*** Opening Dataset ***

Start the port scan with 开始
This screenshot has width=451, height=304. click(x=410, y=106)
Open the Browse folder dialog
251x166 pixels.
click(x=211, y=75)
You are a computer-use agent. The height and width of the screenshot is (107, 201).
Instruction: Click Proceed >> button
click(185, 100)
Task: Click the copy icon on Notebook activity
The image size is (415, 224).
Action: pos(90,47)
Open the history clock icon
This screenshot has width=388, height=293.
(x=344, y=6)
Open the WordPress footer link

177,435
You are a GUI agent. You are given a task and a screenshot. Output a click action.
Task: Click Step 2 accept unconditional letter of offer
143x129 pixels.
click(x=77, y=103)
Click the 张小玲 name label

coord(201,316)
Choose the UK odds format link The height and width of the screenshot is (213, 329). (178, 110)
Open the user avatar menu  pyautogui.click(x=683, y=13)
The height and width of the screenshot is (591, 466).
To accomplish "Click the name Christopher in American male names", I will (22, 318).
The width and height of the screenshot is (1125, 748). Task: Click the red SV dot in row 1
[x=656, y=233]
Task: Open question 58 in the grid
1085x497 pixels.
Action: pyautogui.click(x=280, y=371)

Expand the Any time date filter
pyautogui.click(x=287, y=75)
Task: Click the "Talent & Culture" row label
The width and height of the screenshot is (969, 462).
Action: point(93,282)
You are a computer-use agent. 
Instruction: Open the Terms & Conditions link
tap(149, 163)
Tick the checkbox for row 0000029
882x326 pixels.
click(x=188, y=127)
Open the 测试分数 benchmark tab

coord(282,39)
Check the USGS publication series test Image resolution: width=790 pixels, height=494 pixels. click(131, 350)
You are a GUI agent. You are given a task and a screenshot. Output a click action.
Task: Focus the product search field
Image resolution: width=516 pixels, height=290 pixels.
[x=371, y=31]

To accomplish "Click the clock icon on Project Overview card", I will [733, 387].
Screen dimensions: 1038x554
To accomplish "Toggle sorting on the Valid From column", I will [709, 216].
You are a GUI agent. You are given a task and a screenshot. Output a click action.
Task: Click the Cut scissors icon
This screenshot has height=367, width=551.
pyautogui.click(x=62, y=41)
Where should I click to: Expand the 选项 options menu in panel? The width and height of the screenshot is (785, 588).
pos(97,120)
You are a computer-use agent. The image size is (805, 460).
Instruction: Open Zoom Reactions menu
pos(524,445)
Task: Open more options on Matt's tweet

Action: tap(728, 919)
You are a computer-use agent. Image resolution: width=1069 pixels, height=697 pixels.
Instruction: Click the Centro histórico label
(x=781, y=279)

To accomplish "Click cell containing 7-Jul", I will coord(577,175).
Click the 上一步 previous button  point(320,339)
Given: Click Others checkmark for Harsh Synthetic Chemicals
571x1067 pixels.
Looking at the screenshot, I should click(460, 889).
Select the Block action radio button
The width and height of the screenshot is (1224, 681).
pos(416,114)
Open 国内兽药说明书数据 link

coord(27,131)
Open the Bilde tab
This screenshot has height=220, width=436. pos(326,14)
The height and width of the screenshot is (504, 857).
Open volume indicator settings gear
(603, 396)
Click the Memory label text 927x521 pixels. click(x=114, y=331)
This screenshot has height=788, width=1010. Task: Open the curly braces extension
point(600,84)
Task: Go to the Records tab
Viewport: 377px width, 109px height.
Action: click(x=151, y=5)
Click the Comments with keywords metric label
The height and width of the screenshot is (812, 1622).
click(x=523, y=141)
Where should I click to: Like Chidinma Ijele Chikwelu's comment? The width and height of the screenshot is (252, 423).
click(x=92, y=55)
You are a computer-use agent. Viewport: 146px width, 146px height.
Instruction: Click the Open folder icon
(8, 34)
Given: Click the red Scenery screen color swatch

*** Closing Dataset ***

* _Exercise goal_
The exact wording of every entry above should be written out again.

* _Exercise output_
Start the port scan with 开始
This screenshot has width=451, height=304. click(x=410, y=106)
Open the Browse folder dialog
251x166 pixels.
click(x=211, y=75)
You are a computer-use agent. The height and width of the screenshot is (107, 201).
Instruction: Click Proceed >> button
click(185, 100)
Task: Click the copy icon on Notebook activity
The image size is (415, 224).
Action: pos(90,47)
Open the history clock icon
This screenshot has width=388, height=293.
(x=344, y=6)
Open the WordPress footer link

177,435
You are a GUI agent. You are given a task and a screenshot. Output a click action.
Task: Click Step 2 accept unconditional letter of offer
143x129 pixels.
click(x=77, y=103)
Click the 张小玲 name label

coord(201,316)
Choose the UK odds format link The height and width of the screenshot is (213, 329). (178, 110)
Open the user avatar menu  pyautogui.click(x=683, y=13)
The height and width of the screenshot is (591, 466).
To accomplish "Click the name Christopher in American male names", I will (22, 318).
The width and height of the screenshot is (1125, 748). Task: Click the red SV dot in row 1
[x=656, y=233]
Task: Open question 58 in the grid
1085x497 pixels.
Action: pyautogui.click(x=280, y=371)

Expand the Any time date filter
pyautogui.click(x=287, y=75)
Task: Click the "Talent & Culture" row label
The width and height of the screenshot is (969, 462).
Action: point(93,282)
You are a computer-use agent. 
Instruction: Open the Terms & Conditions link
tap(149, 163)
Tick the checkbox for row 0000029
882x326 pixels.
click(x=188, y=127)
Open the 测试分数 benchmark tab

coord(282,39)
Check the USGS publication series test Image resolution: width=790 pixels, height=494 pixels. click(131, 350)
You are a GUI agent. You are given a task and a screenshot. Output a click action.
Task: Focus the product search field
Image resolution: width=516 pixels, height=290 pixels.
[x=371, y=31]

To accomplish "Click the clock icon on Project Overview card", I will [733, 387].
Screen dimensions: 1038x554
To accomplish "Toggle sorting on the Valid From column", I will [709, 216].
You are a GUI agent. You are given a task and a screenshot. Output a click action.
Task: Click the Cut scissors icon
This screenshot has height=367, width=551.
pyautogui.click(x=62, y=41)
Where should I click to: Expand the 选项 options menu in panel? The width and height of the screenshot is (785, 588).
pos(97,120)
You are a computer-use agent. The image size is (805, 460).
Instruction: Open Zoom Reactions menu
pos(524,445)
Task: Open more options on Matt's tweet

Action: tap(728, 919)
You are a computer-use agent. Image resolution: width=1069 pixels, height=697 pixels.
Instruction: Click the Centro histórico label
(x=781, y=279)

To accomplish "Click cell containing 7-Jul", I will coord(577,175).
Click the 上一步 previous button  point(320,339)
Given: Click Others checkmark for Harsh Synthetic Chemicals
571x1067 pixels.
Looking at the screenshot, I should click(460, 889).
Select the Block action radio button
The width and height of the screenshot is (1224, 681).
pos(416,114)
Open 国内兽药说明书数据 link

coord(27,131)
Open the Bilde tab
This screenshot has height=220, width=436. pos(326,14)
The height and width of the screenshot is (504, 857).
Open volume indicator settings gear
(603, 396)
Click the Memory label text 927x521 pixels. click(x=114, y=331)
This screenshot has height=788, width=1010. Task: Open the curly braces extension
point(600,84)
Task: Go to the Records tab
Viewport: 377px width, 109px height.
Action: click(x=151, y=5)
Click the Comments with keywords metric label
The height and width of the screenshot is (812, 1622).
click(x=523, y=141)
Where should I click to: Like Chidinma Ijele Chikwelu's comment? The width and height of the screenshot is (252, 423).
click(x=92, y=55)
You are a computer-use agent. Viewport: 146px width, 146px height.
Instruction: Click the Open folder icon
(8, 34)
Given: Click the red Scenery screen color swatch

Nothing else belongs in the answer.